There's a Bit of Humour Again

One of the students said, "That's bad. You know, this is a heavy conversation! I need to go and get some comfort food again."

They all decided to do that.

When they were back, one of them said, "Imagine if it was possible to transport wife beaters and other criminals back a few centuries in a time machine and leave them there. I suppose it would only be fair to dump them in a sparsely populated part of the world like a desert, or they'd just cause trouble for the people they were dumped among.

"Just imagine if historians one day discovered that some of the wars in the past were actually started by hordes of 21st century criminals who'd been transported back in time, and then banded together and caused havoc.

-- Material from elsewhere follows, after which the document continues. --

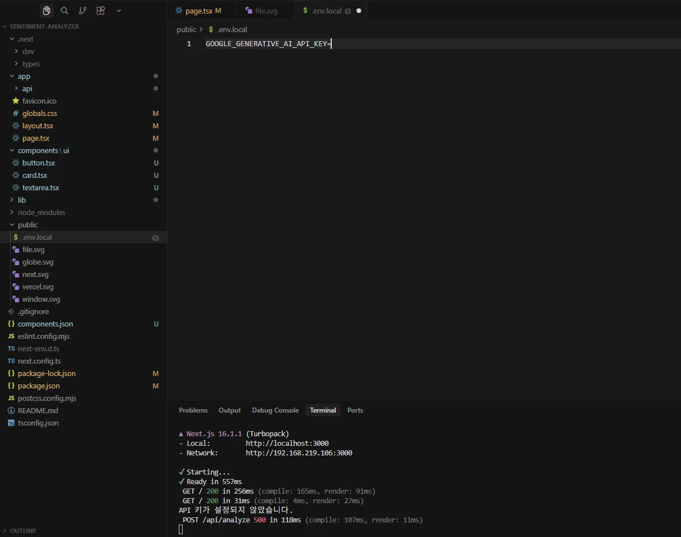Open favicon.ico star icon file
This screenshot has height=537, width=681.
coord(39,101)

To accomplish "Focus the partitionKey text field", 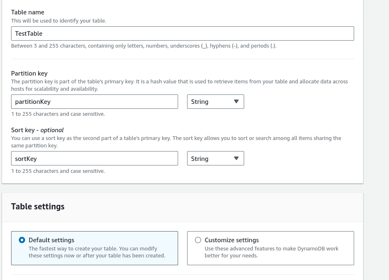I will (x=94, y=101).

"Imagine if there was a report on the news one day that said, 'Historians have always thought they knew when and where Napoleon was born. But now they've discovered that he actually originated as a burglar, who was really born in France in 1985, and was transported back in time by a time machine scientists recently developed. They now believe he invented a story about his origins, because he didn't think people around at the time would believe the truth, because he was dumped on a sparsely populated mountain top so hardly anyone saw it happen, and hardly anyone knew of the existence of time machines in those days, because criminals are always dumped in unpopulated areas, and not allowed to take modern equipment back with them, so news about them being dumped there doesn't often get out, and no one would believe it anyway.'"

One of the others said, "Imagine if there was a miscarriage of justice and someone got sent back in time, and then it was discovered they were really innocent. Maybe a search party would have to be sent back in a time machine to try to find them and bring them back. Imagine how hard it might be to find them!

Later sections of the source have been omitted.